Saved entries
++++++
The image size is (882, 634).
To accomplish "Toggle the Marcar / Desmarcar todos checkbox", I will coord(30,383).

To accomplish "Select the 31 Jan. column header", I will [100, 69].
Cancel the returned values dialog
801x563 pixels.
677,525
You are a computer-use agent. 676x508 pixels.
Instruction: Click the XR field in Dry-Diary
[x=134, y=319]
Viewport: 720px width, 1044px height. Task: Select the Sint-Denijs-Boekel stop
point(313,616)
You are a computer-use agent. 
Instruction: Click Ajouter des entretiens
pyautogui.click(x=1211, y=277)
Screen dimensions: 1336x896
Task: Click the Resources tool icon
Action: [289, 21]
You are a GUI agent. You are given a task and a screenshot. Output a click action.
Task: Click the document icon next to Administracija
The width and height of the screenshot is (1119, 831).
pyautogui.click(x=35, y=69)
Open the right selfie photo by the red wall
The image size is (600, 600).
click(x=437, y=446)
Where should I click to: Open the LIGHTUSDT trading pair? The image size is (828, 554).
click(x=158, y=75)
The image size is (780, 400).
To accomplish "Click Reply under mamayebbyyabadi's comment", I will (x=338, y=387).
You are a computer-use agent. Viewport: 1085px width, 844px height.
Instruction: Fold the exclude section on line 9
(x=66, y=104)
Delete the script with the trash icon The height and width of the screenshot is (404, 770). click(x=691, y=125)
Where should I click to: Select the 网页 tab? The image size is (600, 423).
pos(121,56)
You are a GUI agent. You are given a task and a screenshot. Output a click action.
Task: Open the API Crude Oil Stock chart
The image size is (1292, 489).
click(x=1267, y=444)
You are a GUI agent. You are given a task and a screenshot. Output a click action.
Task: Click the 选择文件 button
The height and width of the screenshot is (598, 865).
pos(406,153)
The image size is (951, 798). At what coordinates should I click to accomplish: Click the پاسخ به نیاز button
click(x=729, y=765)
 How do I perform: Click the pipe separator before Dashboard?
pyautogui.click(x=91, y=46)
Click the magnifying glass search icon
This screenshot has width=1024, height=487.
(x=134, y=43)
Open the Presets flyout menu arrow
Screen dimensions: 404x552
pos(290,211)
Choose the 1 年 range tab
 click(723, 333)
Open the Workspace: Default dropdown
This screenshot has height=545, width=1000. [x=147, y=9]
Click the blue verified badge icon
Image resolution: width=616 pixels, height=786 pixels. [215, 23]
++++++
### WORK ORDER
Print every record above. Keep each one exactly as it is.

### RESULT OF THIS EXERCISE
The image size is (882, 634).
To accomplish "Toggle the Marcar / Desmarcar todos checkbox", I will coord(30,383).

To accomplish "Select the 31 Jan. column header", I will [100, 69].
Cancel the returned values dialog
801x563 pixels.
677,525
You are a computer-use agent. 676x508 pixels.
Instruction: Click the XR field in Dry-Diary
[x=134, y=319]
Viewport: 720px width, 1044px height. Task: Select the Sint-Denijs-Boekel stop
point(313,616)
You are a computer-use agent. 
Instruction: Click Ajouter des entretiens
pyautogui.click(x=1211, y=277)
Screen dimensions: 1336x896
Task: Click the Resources tool icon
Action: [289, 21]
You are a GUI agent. You are given a task and a screenshot. Output a click action.
Task: Click the document icon next to Administracija
The width and height of the screenshot is (1119, 831).
pyautogui.click(x=35, y=69)
Open the right selfie photo by the red wall
The image size is (600, 600).
click(x=437, y=446)
Where should I click to: Open the LIGHTUSDT trading pair? The image size is (828, 554).
click(x=158, y=75)
The image size is (780, 400).
To accomplish "Click Reply under mamayebbyyabadi's comment", I will (x=338, y=387).
You are a computer-use agent. Viewport: 1085px width, 844px height.
Instruction: Fold the exclude section on line 9
(x=66, y=104)
Delete the script with the trash icon The height and width of the screenshot is (404, 770). click(x=691, y=125)
Where should I click to: Select the 网页 tab? The image size is (600, 423).
pos(121,56)
You are a GUI agent. You are given a task and a screenshot. Output a click action.
Task: Open the API Crude Oil Stock chart
The image size is (1292, 489).
click(x=1267, y=444)
You are a GUI agent. You are given a task and a screenshot. Output a click action.
Task: Click the 选择文件 button
The height and width of the screenshot is (598, 865).
pos(406,153)
The image size is (951, 798). At what coordinates should I click to accomplish: Click the پاسخ به نیاز button
click(x=729, y=765)
 How do I perform: Click the pipe separator before Dashboard?
pyautogui.click(x=91, y=46)
Click the magnifying glass search icon
This screenshot has width=1024, height=487.
(x=134, y=43)
Open the Presets flyout menu arrow
Screen dimensions: 404x552
pos(290,211)
Choose the 1 年 range tab
 click(723, 333)
Open the Workspace: Default dropdown
This screenshot has height=545, width=1000. [x=147, y=9]
Click the blue verified badge icon
Image resolution: width=616 pixels, height=786 pixels. [215, 23]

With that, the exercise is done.